Pixel coordinate grounding data ▸
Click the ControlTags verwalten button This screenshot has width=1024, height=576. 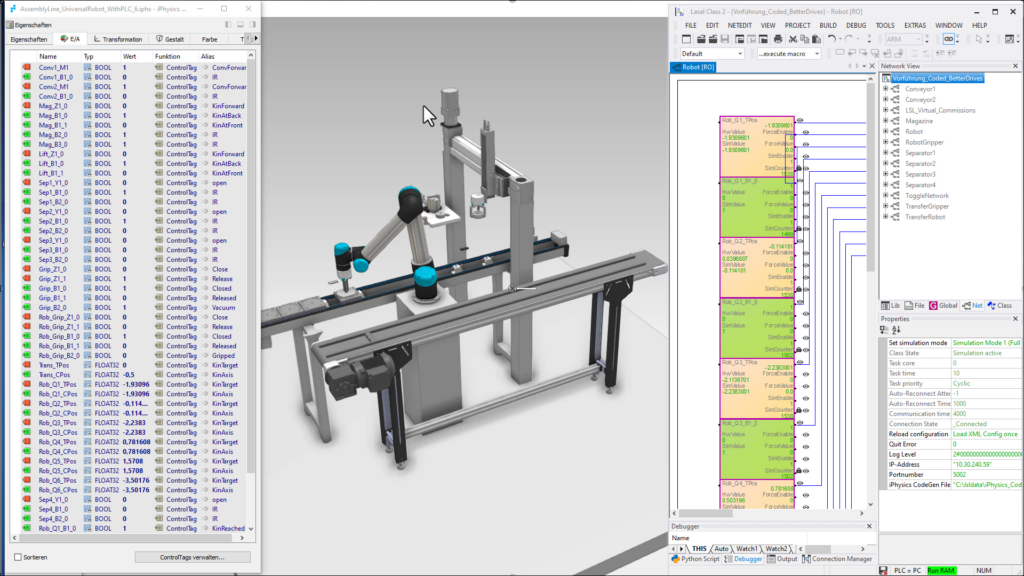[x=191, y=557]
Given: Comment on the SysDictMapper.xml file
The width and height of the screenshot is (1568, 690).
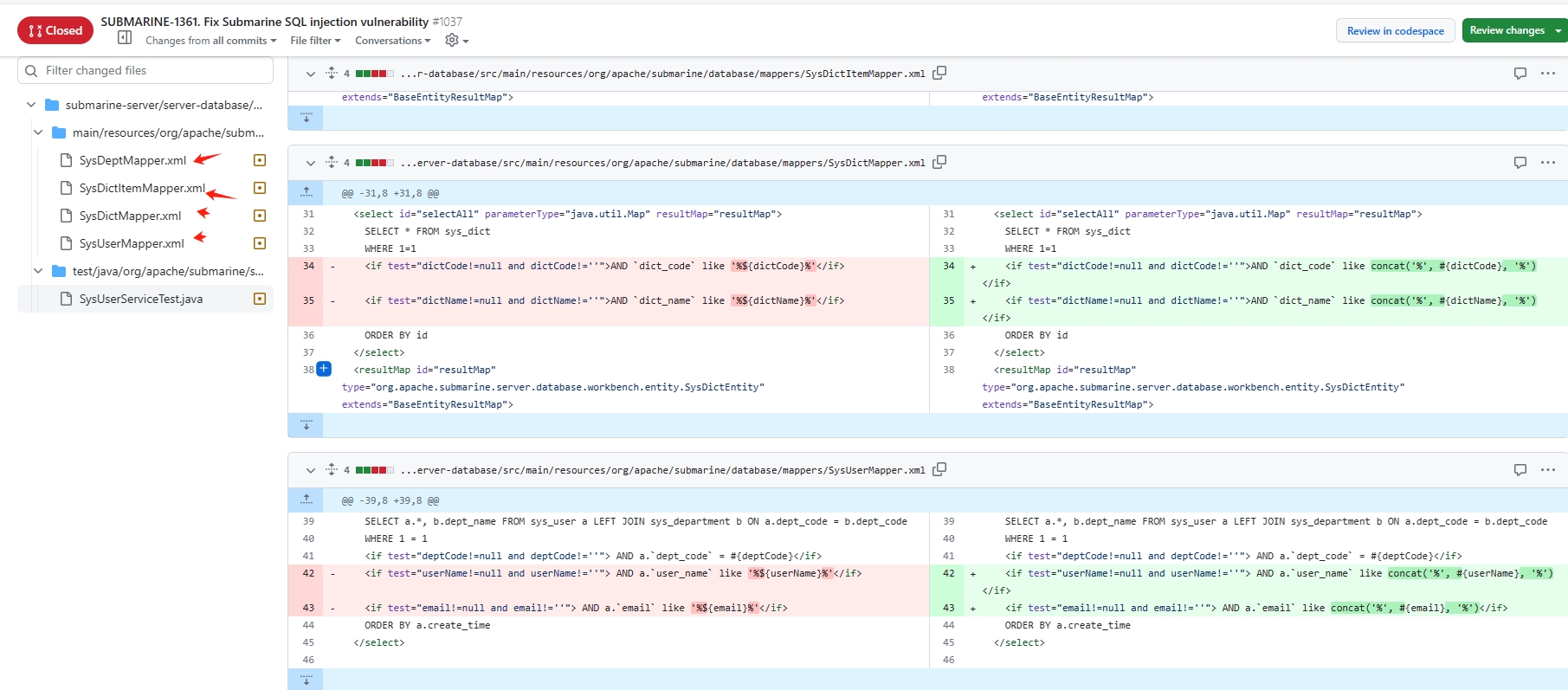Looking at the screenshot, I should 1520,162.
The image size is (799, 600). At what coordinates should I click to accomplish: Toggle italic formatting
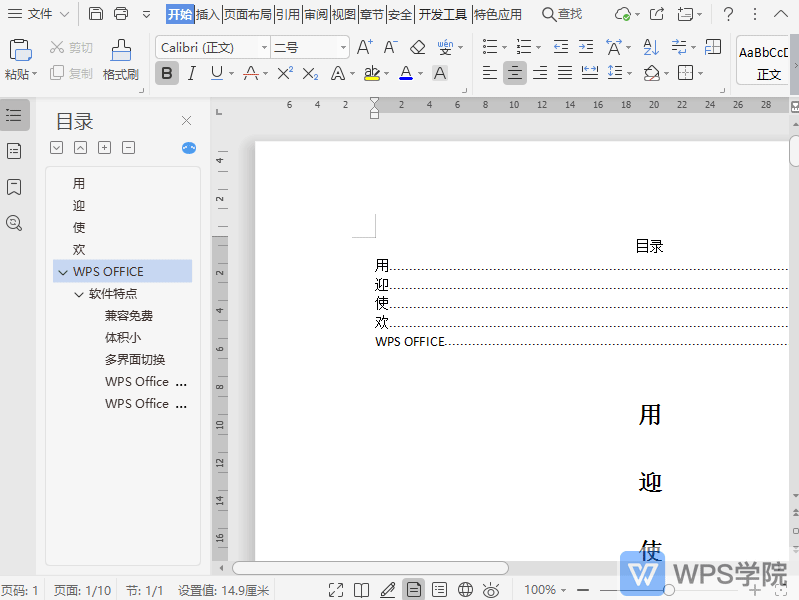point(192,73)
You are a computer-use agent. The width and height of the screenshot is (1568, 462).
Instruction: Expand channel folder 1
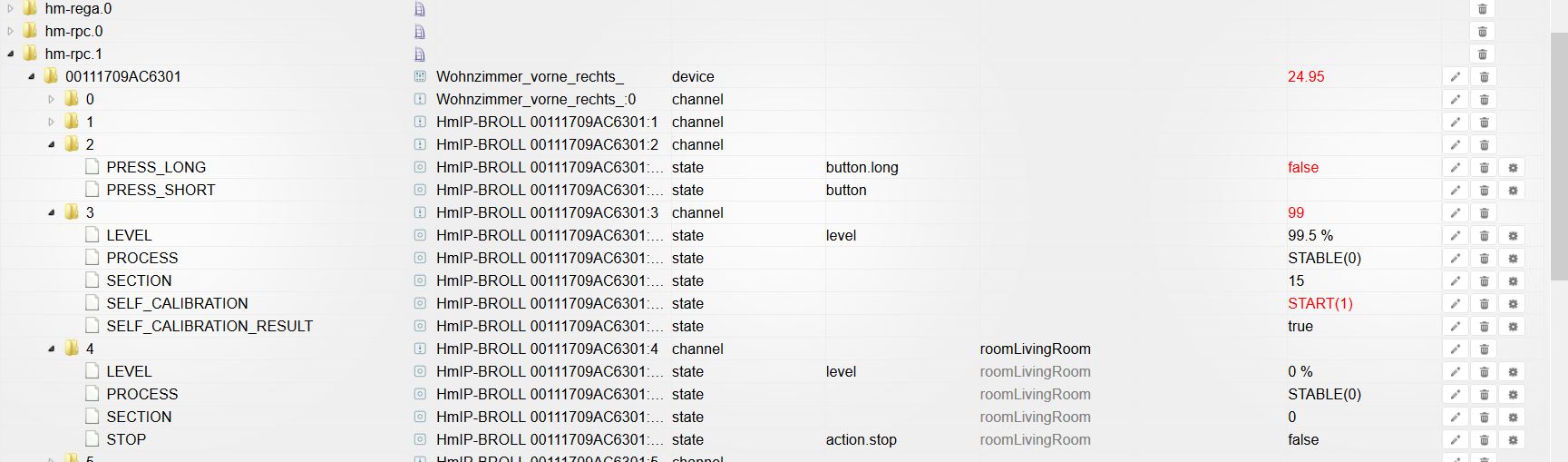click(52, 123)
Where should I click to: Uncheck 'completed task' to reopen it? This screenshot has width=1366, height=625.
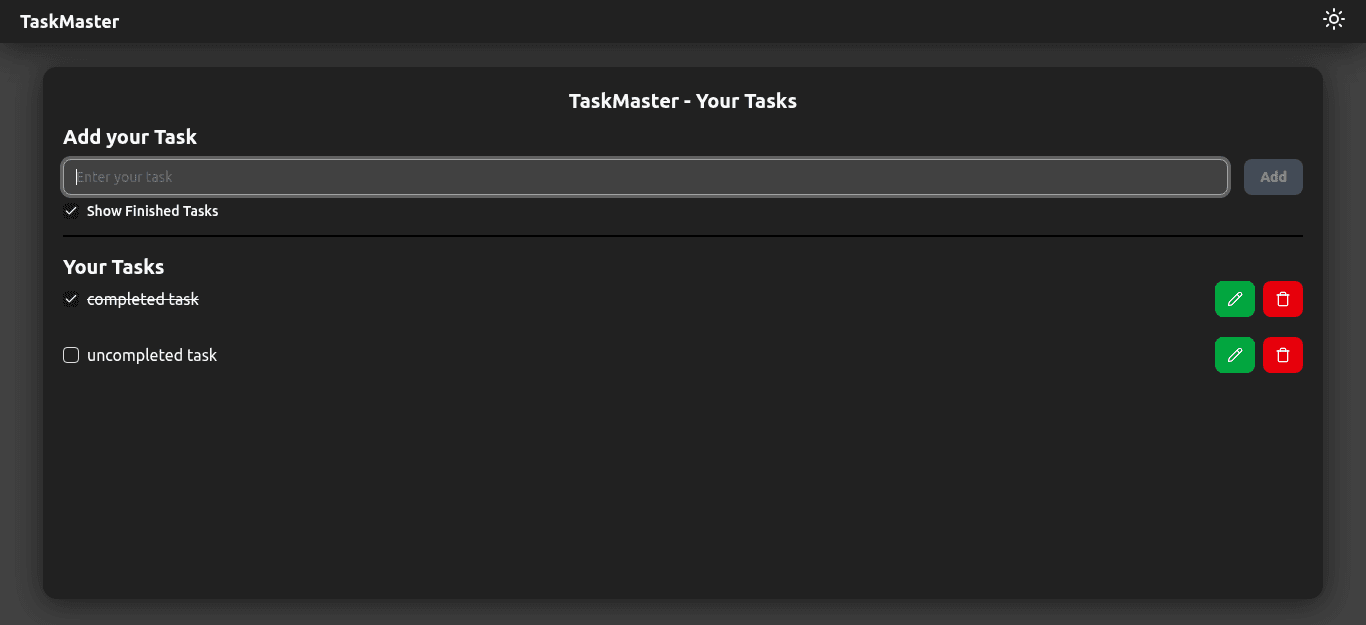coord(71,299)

Exercise directions ▸ Leave out the pictures, and please output only the lines from the line that contains "You are a computer-use" through the end of the data, both ends included.

Solution to this problem ▸
You are a computer-use agent. The width and height of the screenshot is (1568, 462).
Instruction: Expand channel folder 1
click(52, 123)
Where should I click to: Uncheck 'completed task' to reopen it? This screenshot has width=1366, height=625.
coord(71,299)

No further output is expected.